Tax-To-GDP Ratio
  
A country’s tax-to-GDP ratio is...well...it’s tax-to-GDP ratio. You take a country’s tax revenue (that’s income taxes, sales taxes, payroll taxes, and more) and compare it to the country’s gross domestic product: the total value of goods and services produced in a country. The more value a country produces (GDP), the more taxes the nation will have, assuming a constant tax rate. As the economic pie grows, so does the tax revenue...but the tax-to-GDP ratio remains the same.
Countries that have higher tax-to-GDP ratios have governments with more control over how wealth is spent and transferred. Countries with lower tax-to-GDP ratios imply less government intervention and wealth transfers.
Typically, less developed countries have lower tax revenue, making it difficult to pay off state bills. More developed countries with more wealth to throw around have an easier job with a higher tax-to-GDP ratio. Although...the ratio is also largely cultural, as institutions (many of which are funded by taxes) are historically slow to change over time.

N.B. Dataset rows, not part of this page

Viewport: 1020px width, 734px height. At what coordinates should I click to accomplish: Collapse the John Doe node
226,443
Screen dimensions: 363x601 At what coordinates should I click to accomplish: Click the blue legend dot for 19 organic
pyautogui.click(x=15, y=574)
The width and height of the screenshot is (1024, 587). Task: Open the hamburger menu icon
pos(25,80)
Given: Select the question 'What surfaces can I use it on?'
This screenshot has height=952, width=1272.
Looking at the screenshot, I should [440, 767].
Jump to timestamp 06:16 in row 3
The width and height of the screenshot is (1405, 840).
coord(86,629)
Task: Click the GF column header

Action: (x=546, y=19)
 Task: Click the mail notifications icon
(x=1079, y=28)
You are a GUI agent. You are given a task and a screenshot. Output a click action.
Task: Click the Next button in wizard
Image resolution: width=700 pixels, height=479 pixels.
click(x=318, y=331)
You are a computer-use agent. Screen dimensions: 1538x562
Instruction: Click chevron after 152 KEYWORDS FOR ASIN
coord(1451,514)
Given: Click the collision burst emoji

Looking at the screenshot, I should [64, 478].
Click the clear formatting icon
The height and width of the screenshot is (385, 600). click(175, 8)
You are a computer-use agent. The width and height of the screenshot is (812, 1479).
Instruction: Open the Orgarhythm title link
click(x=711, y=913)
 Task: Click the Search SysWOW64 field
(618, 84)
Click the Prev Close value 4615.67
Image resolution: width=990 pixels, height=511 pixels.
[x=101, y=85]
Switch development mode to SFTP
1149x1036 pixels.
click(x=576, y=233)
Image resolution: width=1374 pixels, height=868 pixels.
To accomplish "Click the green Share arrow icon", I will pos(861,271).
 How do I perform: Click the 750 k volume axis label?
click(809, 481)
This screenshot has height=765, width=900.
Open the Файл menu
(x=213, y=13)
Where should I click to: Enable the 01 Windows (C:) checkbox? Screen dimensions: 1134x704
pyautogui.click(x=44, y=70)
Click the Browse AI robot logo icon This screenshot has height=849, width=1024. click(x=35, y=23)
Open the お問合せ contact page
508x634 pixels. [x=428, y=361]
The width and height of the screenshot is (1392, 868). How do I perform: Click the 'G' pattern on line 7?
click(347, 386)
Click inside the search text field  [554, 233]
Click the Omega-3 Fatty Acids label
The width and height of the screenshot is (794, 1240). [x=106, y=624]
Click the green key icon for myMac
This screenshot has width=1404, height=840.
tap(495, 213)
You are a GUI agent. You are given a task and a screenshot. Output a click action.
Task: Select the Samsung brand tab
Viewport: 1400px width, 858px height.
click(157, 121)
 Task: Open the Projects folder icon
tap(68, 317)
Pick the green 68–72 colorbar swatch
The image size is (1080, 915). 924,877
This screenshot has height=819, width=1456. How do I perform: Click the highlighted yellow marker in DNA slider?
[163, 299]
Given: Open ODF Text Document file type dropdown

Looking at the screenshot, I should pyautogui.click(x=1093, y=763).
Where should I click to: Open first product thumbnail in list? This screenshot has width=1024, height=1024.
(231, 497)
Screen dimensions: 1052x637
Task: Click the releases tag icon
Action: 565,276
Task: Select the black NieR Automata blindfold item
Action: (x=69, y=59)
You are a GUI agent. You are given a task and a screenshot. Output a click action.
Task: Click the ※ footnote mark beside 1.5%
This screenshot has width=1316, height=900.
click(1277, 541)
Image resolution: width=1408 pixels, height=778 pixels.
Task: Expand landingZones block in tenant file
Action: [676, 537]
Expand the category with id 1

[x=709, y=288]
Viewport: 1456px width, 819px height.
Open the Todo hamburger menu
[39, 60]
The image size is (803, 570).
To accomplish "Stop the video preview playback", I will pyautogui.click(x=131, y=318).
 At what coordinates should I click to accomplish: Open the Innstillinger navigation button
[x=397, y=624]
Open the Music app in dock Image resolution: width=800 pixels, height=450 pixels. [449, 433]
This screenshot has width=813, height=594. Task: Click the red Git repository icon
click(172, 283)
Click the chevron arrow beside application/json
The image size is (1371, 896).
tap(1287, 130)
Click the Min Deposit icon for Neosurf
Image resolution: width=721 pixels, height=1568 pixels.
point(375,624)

Often, the tax-to-GDP ratio is useful for comparing different years of one country. For instance, policymakers can compare last year’s tax-to-GDP ratio to this one, in tandem with other economic factors, like inflation and unemployment. This gives them a sense of what’s going on in the grand scheme of things...especially when there’s a recession, and policymakers are trying to figure out what to do.